Annual SMPTE Conclave Tackles Current Questions, Outlines Potential Future
Discussions range from enhancements in the cloud to large-scale ST 2110 deployments
Meeting in Los Angeles for the second consecutive year, the SMPTE Technical Conference and Exhibition once again plowed the trenches of nitty-gritty technology, dissecting such subjects as ATSC 3.0, 8K, and improved security measures.
Patrick Griffis, VP, technology, Office of the CTO, Dolby Laboratories, welcomed attendees to his first conference as SMPTE president.
“SMPTE’s mission,” he said, “is to drive the quality and evolution of motion pictures, television, and professional media. Our conference is one of the ways society offers education, so that we can stay ahead of emerging technologies and receive cutting-edge information that can be used to advance our expertise.
Headlining the event was the opening keynote presentation featuring Jim Helman, CTO, MovieLabs, and a subsequent conversation with Mark Turner, president, Entertainment Technologists.
Through a Crystal Ball: Keynote Defines the Path Ahead
The future can only be predicted, but, based on practices currently being used, the community can concoct educated approximations and hypothesize scenarios of what tomorrow will look like. Helman alluded to the ways technology is constantly changing and promises no period of rest, according to his research into what to expect over the next 10 years. He cited the use of real-time engines and updates to the cloud to allow easier accessibility as pointing the way toward 2030.

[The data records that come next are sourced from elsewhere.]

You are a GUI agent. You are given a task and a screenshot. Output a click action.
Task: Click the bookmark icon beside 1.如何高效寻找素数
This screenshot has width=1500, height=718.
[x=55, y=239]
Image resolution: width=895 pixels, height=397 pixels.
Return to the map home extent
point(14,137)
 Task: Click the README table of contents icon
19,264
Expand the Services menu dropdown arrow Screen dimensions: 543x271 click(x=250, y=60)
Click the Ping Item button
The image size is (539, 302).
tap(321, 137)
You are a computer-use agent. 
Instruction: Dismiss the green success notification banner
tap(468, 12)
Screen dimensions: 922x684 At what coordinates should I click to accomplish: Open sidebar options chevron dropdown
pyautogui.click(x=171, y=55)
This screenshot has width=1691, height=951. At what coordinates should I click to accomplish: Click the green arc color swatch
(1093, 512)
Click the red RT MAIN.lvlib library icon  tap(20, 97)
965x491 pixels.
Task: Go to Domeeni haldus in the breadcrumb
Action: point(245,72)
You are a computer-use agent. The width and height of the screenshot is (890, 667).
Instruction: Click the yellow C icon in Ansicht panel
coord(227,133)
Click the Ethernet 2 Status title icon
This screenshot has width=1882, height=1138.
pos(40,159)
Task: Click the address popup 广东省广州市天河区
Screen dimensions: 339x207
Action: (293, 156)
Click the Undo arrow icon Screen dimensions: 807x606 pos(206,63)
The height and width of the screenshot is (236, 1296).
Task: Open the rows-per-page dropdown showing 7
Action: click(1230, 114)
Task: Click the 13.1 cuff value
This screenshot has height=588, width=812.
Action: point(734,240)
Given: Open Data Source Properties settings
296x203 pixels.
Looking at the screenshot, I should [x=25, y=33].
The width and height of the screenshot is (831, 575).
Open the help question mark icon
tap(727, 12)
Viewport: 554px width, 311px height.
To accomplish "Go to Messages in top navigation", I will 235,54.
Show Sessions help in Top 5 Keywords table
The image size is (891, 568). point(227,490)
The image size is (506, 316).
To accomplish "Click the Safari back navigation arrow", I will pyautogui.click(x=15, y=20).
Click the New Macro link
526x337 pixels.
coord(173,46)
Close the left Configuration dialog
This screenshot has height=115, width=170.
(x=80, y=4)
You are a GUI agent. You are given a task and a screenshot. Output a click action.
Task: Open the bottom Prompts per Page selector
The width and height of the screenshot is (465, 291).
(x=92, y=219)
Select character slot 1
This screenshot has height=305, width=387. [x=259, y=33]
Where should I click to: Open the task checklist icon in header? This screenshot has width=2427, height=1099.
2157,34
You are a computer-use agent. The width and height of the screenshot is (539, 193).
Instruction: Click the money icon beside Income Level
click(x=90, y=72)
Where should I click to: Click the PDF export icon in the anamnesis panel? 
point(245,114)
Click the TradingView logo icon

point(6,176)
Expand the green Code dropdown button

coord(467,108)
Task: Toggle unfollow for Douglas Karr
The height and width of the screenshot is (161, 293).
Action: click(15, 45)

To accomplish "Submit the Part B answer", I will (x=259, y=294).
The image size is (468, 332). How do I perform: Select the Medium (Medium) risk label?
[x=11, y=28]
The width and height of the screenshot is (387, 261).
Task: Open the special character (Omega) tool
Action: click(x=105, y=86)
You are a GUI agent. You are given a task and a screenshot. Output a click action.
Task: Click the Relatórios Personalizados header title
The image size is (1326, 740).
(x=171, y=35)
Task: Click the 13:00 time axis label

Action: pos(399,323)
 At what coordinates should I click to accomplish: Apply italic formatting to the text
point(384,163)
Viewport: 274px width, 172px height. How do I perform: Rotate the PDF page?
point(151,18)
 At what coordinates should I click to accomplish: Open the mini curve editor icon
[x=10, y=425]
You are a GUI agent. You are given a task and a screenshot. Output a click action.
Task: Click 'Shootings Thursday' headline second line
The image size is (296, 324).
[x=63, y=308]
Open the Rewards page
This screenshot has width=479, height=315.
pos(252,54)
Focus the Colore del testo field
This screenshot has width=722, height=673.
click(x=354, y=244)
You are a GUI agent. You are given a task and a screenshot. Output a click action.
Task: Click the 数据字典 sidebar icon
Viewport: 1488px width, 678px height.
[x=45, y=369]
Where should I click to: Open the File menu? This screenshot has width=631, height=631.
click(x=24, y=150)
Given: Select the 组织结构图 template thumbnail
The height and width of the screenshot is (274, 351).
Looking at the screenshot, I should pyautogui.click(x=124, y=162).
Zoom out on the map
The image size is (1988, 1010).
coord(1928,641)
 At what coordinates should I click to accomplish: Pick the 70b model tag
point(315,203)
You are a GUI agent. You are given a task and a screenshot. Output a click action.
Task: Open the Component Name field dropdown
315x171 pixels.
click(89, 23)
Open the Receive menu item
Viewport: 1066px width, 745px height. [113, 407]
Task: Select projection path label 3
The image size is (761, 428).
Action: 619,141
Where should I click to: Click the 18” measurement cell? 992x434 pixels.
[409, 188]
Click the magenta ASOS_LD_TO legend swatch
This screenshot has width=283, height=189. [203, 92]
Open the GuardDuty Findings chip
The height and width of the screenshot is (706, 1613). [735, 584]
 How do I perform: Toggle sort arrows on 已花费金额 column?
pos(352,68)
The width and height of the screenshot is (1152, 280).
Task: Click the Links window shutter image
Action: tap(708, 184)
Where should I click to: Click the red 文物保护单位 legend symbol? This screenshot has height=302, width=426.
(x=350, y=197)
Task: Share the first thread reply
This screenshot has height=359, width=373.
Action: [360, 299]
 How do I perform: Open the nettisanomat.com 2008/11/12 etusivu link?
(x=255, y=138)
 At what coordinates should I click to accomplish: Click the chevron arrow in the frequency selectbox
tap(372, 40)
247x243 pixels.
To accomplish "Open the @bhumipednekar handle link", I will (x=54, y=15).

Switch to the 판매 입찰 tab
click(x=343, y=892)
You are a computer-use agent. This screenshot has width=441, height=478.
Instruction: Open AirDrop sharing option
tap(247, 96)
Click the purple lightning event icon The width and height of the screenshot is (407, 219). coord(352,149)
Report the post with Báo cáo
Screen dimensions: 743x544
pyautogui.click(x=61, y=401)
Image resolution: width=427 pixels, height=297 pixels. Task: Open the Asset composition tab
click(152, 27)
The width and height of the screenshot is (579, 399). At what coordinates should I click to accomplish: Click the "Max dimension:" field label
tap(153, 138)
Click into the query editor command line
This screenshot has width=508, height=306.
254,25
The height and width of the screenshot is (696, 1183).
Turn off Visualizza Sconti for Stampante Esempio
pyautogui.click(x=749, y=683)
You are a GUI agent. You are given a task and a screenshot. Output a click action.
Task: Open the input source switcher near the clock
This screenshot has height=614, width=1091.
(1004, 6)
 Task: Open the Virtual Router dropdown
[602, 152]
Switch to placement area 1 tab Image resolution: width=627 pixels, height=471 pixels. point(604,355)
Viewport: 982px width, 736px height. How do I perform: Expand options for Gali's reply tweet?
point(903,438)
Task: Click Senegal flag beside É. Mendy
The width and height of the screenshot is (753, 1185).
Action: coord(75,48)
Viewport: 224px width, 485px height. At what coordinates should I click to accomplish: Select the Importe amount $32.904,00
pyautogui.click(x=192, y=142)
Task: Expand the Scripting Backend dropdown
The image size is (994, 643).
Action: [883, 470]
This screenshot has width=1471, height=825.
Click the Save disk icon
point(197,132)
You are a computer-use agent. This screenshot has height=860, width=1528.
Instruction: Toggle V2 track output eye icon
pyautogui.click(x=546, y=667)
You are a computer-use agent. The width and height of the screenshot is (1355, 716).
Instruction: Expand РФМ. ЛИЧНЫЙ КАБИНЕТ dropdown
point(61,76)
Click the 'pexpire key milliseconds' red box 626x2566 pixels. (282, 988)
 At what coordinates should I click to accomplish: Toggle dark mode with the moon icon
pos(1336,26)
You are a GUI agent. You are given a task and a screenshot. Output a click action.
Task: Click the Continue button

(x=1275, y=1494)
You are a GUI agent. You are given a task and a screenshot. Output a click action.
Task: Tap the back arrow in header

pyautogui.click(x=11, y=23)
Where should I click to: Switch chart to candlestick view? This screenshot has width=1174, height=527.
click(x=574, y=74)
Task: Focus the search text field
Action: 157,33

“Our goal is to always enable better storytelling and see that live-scale distribution is preserved,” he said. “All of these [innovations] are coming together to create a transitional point where we have an opportunity to shape the future of production in a way that benefits the entire community.”
His research included input from high-profile movie studios that have a global impact: Walt Disney Studios, Universal Studios, Warner Brothers, and Paramount. With their help, he said, this preliminary study is only the start of an effort that will need participation from the entire industry.
“This is not something that we will be able to do on our own,” he noted. “We need to engage with the whole community in order to get there, and that includes studios, postproduction and video-effects houses, tool vendors, and cloud platforms. [This study] is a pulpit for the industry to move things forward.”
Progress on ATSC 3.0, 8K, HDR, and Other Formats
After Monday’s SMPTE Symposium, Program Committee Co-Chairs Thomas Edwards and Sara Kudrle previewed a full schedule of white papers, presentations, and panel discussions delving into the nuances of major tech trends.
The rest of Tuesday’s slate led off with the Making It Real track, which was all about ST 2110 and offered talks on securing ST 2059-2 PTP networks, AMWA IS-07, and how to deploy the standard in a large-scale IP live-production facility. Near day’s end, another track examined how the cloud is altering transcoding, media-creation platforms, and retransmission protocols.
On Wednesday, the top of the day’s agenda was jam-packed with all things security and how to better protect ST 2110 systems. Later, ATSC 3.0 was the focus, with discussions on OTT’s ability to match the quality of linear broadcast, where IP fits in a single-frequency network, and a breakdown of an ATSC 3.0 delivery network.
In a more cinematic vein, Thursday’s program kicked off with an out-of-this-world presentation. Noting the 50th anniversary of the lunar landing, creatives reflected on the shot choices implemented in the recent Apollo 11 documentary and how footage shot in 1969 was restored to appease a modern viewing audience.
A highlight of the astronomical portion of the day came with a successful test of streaming capabilities from space. In a collaboration between AWS and NASA, the deployment enables high-quality live video transport via resources up in the cloud. The proof of concept marked the first time that cloud resources were used in this way.
At the end of the final day, Apple co-founder and industry legend Steve Wozniak was on hand to introduce the newest class of SMPTE Fellows during the SMPTE Awards Gala.
Vendors and Manufacturers on the Exhibit Floor
As attendees participated in the think tank of sessions, more than 80 tech vendors showcased equipment that could not only improve the conditions of their broadcasts but also help solve some of the problems discussed. Along with these vendors, SMPTE offered a booth named “2L-4K-8K Can You See the Difference?,” inviting visitors to try to distinguish the characteristics that set each resolution apart from the others.